Russ Reno is one of our favorite Pride contributors, as he always sends the most personal and expressive photos of the LGBT people in Anchorage. He sent us this note, and we are happy to share it with you. —The Editors
It may surprise some that Alaska is not new to the LGBT scene. In fact, it is one of the oldest organized LGBT communities in the U.S. Anchorage, in particular, is also the most diverse per capita, boasting 97 different ethnicities, and in Alaska there are 27 different languages that are spoken in our Native Alaskan communities.

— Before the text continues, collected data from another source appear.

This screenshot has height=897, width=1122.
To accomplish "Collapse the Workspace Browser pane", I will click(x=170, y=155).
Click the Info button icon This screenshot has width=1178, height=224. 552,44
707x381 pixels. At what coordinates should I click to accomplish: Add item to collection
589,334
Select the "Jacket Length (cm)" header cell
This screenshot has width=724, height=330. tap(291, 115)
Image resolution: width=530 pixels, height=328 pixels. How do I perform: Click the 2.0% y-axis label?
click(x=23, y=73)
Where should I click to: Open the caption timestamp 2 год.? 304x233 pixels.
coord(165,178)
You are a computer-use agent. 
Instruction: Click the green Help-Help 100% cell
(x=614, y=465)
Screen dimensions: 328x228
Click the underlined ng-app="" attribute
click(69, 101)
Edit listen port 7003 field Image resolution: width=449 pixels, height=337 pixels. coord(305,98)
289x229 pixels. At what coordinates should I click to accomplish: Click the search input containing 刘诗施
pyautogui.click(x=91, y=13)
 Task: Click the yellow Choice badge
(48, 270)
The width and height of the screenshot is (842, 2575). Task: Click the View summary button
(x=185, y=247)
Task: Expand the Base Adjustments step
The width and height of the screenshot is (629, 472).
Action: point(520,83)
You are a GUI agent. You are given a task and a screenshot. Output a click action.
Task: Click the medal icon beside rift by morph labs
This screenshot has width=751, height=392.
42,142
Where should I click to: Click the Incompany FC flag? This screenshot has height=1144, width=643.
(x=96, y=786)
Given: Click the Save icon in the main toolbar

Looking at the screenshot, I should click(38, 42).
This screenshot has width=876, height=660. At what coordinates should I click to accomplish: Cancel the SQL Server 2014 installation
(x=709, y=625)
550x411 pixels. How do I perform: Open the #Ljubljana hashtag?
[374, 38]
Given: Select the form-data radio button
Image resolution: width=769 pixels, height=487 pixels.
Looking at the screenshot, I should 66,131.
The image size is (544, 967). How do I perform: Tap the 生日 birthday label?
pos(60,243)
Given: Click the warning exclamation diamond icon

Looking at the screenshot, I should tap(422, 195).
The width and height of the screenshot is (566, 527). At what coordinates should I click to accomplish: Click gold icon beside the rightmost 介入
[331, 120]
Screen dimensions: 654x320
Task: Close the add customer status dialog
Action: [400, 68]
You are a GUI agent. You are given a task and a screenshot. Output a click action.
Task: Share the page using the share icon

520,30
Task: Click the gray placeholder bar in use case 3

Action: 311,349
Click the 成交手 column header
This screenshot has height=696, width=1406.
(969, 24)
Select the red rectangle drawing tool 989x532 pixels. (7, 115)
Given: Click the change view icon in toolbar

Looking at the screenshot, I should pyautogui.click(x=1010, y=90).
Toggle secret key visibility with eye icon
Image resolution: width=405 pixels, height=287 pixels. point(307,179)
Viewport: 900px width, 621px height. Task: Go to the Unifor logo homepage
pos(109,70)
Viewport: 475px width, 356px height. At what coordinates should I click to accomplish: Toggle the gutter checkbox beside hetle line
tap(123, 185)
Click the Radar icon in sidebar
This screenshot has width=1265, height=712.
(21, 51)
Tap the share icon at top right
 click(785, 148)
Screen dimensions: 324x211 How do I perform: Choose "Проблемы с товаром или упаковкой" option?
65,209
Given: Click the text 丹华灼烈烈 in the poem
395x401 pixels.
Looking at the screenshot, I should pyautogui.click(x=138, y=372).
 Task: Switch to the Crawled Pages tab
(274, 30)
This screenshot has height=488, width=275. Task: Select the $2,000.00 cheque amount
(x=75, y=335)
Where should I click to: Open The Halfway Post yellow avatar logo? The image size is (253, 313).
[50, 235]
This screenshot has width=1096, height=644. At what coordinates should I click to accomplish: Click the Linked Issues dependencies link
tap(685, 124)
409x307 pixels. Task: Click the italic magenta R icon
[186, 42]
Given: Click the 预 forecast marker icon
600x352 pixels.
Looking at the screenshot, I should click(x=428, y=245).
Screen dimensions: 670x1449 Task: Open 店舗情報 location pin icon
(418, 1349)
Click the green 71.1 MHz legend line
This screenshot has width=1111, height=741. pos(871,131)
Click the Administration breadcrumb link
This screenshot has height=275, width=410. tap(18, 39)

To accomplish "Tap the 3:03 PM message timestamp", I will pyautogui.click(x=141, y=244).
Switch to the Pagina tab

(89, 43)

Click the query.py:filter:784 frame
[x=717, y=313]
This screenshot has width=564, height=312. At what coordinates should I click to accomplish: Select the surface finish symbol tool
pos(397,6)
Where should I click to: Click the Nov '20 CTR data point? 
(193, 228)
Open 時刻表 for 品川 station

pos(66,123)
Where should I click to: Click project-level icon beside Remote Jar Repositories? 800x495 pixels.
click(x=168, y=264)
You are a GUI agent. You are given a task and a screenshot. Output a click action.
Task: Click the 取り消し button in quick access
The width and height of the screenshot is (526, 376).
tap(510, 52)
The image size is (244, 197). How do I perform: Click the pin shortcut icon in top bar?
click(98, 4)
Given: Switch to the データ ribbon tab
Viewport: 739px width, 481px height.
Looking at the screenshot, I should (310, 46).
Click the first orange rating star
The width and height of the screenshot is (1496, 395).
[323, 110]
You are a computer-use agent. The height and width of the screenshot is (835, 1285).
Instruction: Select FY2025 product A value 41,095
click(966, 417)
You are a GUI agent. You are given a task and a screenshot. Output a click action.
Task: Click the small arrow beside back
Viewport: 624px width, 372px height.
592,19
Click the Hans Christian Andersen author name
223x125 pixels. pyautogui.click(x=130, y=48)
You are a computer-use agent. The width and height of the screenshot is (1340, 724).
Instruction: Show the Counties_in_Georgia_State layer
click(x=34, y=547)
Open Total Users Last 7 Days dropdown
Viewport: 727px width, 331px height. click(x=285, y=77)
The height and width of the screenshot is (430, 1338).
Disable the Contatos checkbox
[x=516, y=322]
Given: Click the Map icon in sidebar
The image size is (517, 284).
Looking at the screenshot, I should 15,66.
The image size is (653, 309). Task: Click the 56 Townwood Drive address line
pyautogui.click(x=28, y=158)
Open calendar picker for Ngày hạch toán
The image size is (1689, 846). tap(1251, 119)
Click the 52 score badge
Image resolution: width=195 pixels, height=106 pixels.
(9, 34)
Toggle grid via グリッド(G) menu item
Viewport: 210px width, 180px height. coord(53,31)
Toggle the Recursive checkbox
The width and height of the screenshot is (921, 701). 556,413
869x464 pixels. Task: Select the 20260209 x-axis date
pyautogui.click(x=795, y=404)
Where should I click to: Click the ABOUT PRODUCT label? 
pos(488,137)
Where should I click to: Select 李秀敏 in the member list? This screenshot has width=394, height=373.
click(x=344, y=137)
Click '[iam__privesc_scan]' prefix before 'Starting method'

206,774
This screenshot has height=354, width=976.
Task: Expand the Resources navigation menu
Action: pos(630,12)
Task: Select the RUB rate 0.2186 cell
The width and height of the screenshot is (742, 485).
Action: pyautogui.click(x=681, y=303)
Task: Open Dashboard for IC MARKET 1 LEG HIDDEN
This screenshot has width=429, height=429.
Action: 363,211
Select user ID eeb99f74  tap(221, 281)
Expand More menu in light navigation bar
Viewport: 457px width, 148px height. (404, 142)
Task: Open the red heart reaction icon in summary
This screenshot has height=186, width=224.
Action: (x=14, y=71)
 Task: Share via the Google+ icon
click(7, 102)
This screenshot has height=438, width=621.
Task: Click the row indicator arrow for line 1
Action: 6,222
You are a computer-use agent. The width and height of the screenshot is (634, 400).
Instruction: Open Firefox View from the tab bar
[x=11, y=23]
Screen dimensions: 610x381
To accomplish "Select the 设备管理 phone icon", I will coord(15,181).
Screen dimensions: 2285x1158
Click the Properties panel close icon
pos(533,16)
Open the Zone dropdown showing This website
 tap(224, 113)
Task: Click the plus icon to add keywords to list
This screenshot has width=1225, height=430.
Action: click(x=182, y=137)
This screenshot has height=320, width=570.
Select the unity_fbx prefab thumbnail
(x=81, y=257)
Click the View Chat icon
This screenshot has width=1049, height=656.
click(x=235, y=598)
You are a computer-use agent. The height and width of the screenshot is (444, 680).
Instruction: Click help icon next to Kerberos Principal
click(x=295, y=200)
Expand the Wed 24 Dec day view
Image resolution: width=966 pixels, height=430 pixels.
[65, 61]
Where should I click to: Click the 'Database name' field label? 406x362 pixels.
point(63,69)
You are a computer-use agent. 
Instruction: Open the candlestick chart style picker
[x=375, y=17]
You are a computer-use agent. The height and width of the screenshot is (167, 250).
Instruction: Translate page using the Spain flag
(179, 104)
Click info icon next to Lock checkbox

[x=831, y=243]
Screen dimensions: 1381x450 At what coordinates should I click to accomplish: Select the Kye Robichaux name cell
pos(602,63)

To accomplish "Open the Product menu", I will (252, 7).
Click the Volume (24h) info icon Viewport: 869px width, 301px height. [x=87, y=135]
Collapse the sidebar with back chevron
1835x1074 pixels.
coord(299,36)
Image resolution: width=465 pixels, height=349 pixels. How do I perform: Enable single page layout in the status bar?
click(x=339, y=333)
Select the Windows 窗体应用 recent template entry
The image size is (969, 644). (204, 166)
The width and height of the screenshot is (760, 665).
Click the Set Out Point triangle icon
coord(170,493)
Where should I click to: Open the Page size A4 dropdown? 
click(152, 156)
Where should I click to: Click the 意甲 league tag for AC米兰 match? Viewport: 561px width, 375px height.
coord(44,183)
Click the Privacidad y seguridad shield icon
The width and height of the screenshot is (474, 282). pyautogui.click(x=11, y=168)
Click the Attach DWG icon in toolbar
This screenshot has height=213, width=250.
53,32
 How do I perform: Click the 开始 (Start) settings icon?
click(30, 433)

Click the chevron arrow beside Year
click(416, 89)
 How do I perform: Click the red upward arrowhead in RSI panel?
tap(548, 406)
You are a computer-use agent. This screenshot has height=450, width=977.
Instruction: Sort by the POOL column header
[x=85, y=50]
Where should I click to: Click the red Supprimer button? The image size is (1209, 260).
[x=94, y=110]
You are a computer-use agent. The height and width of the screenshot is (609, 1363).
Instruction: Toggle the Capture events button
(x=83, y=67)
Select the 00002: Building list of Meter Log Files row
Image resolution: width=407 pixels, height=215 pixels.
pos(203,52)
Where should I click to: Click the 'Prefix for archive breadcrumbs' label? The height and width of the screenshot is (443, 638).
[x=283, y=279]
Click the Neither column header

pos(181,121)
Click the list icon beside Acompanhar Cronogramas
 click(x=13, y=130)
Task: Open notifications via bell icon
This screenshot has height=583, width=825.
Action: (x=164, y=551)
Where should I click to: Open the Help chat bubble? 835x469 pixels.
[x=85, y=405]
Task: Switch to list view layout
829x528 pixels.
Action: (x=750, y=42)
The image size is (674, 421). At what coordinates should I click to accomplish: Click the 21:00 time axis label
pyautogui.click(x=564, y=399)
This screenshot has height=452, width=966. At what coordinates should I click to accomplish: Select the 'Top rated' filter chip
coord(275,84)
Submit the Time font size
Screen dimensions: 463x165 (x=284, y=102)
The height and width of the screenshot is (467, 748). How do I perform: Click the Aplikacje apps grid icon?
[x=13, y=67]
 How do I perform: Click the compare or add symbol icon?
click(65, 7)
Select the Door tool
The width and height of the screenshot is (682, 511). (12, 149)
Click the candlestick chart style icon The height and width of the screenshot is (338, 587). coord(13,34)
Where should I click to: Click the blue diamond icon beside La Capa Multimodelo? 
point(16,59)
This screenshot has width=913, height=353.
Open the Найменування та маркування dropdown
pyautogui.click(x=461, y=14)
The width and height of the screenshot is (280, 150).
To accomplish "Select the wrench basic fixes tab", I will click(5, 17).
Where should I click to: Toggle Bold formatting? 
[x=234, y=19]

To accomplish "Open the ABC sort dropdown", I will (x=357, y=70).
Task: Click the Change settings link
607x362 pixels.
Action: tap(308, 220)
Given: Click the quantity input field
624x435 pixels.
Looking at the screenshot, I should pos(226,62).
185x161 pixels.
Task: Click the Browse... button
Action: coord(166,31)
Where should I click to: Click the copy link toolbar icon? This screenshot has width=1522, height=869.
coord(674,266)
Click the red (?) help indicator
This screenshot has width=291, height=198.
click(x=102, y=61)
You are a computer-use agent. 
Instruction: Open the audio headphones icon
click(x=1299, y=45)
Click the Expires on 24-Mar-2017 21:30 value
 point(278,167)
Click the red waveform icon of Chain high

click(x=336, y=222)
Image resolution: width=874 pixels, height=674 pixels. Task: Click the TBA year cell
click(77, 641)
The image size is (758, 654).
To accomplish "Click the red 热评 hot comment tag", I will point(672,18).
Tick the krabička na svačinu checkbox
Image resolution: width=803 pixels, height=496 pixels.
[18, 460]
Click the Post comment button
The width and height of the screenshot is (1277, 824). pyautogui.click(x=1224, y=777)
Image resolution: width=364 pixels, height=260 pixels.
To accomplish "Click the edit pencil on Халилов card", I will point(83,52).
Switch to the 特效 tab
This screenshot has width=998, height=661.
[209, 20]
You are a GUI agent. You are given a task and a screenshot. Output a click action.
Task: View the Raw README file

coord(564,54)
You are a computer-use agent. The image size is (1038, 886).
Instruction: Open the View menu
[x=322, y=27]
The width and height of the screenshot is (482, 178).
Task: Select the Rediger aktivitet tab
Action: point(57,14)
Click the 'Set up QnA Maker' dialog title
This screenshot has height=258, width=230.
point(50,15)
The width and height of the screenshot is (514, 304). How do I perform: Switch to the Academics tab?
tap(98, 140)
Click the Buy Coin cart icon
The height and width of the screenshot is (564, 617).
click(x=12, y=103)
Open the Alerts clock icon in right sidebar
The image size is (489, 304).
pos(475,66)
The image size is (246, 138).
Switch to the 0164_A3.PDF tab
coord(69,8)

Seven days of Pride in Anchorage began with a prayer service and ended with and old-school underwear party and fundraiser. We had 15 major events and countless more all over the city. We held our 44th annual memorial in remembrance of 32 who were murdered in the UpStairs Lounge in New Orleans and one, Peter Dispirito who was murdered in Anchorage. We also honored 30 Alaskans who are memorialized in the original AIDS quilt. We remember 44 years of Identity and 40 years as organized Pride. We learned about our first march on City Hall in 1973 and marching with paper bags over our heads in 1978. (See photo above.)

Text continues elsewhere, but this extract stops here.